As the fourth quarter of 2016 came to an end cross-border investment volumes jumped by 45 percent to nearly $100 billion, comprising 49 percent of all real estate transactions. In absolute terms this volume represents the third highest quarterly level of cross-border investment since 2009. Some of the biggest increases in outbound capital flows last year came from investors in France, South Africa, and Saudi Arabia. Combined, they exported nearly $17.2 billion in capital, 17 percent of the total global cross-border volume. French outbound investment increased by 65 percent, from $6.8 billion in 2015 to $11.3 billion in 2016. Meanwhile, South African and Saudi Arabian outbound volumes jumped from $1.4 billion and $281 million in 2015 to $3.5 billion and $2.5 billion respectively in 2016.
Each country saw a major investor conduct a ‘mega-deal’ during the year, which contributed to the dramatic increase in outbound volumes. In May, 2016, Saudi Arabia based Olayan Group acquired 550 Madison Avenue, a Midtown Manhattan office tower, for $1.4 billion. Redefine Property, a South African REIT, purchased a 75 percent stake in the ‘Echo Commercial Platform’, which included 10 retail and 6 office assets located throughout Poland, for just over $1 billion. The deal was the largest recorded transaction in Central and Eastern Europe and the single largest cross-border purchase by a South African investor to date. Finally, French investors Primonial REIM and Fonciere des Murs each bought a German portfolio, for $1.1 billion and $915 million respectively. Together, these four deals accounted for about $4.4 billion, or 26 percent of the total volume of the outbound capital from France, South Africa, and Saudi Arabia in 2016.
Last year, most of the French and Saudi Arabian outbound investment targeted the developed markets of Western Europe and the US. On the other hand, an overwhelming majority of the South African outbound capital in 2016 bypassed these regions, preferring Central and Eastern Europe instead. Surprisingly, 95 percent of all South African cross-border investment was destined for CEE, with only the remaining 5 percent finding its way to Western Europe.
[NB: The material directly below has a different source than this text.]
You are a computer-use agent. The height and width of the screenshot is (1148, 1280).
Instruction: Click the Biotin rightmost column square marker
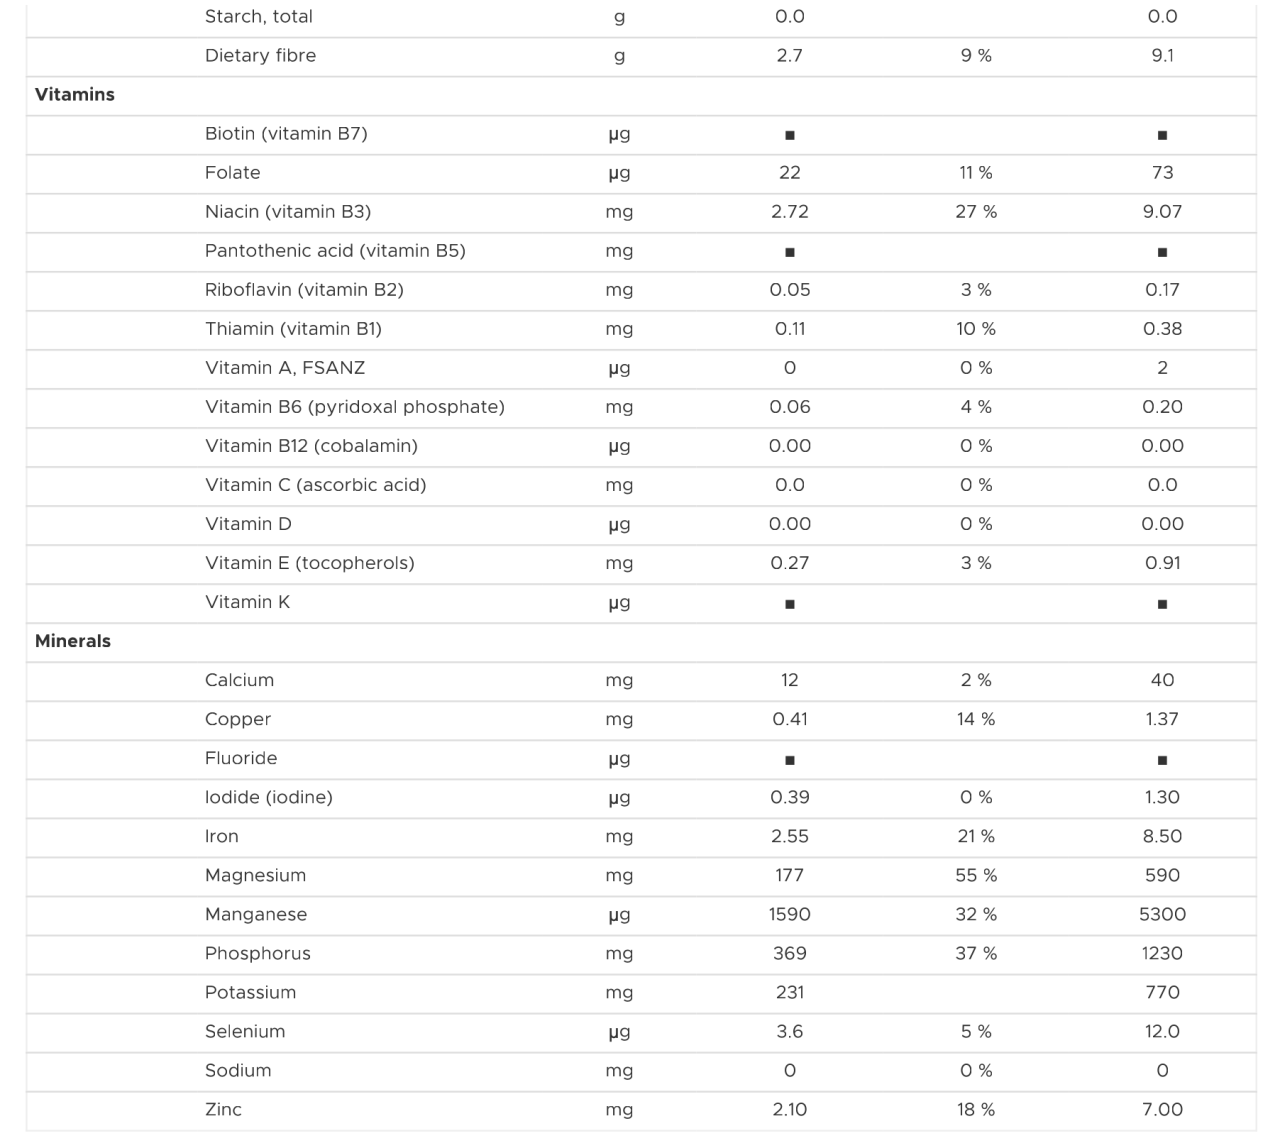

Assets in Poland, Romania, Croatia, Serbia, and the Czech Republic, the five largest recipients of South African cross-border investment, offer higher yielding investment opportunities in alternative and potentially less volatile currencies. The scale and volume of investment by South African investors outside of the traditional investment hubs of North America and Western Europe highlights the relative value that can be found in the emerging markets of CEE, and emphasizes the importance that cross-border investment plays in global real estate markets.
While much of the story in 2016 has been about the rising influence of Chinese capital in global real estate markets, the importance of traditional, and non-traditional, sources of capital cannot be understated. As the growth and development of capital markets across the world makes real estate more accessible, investors stand to benefit from a greater number of opportunities not just in their home countries but also outside of them.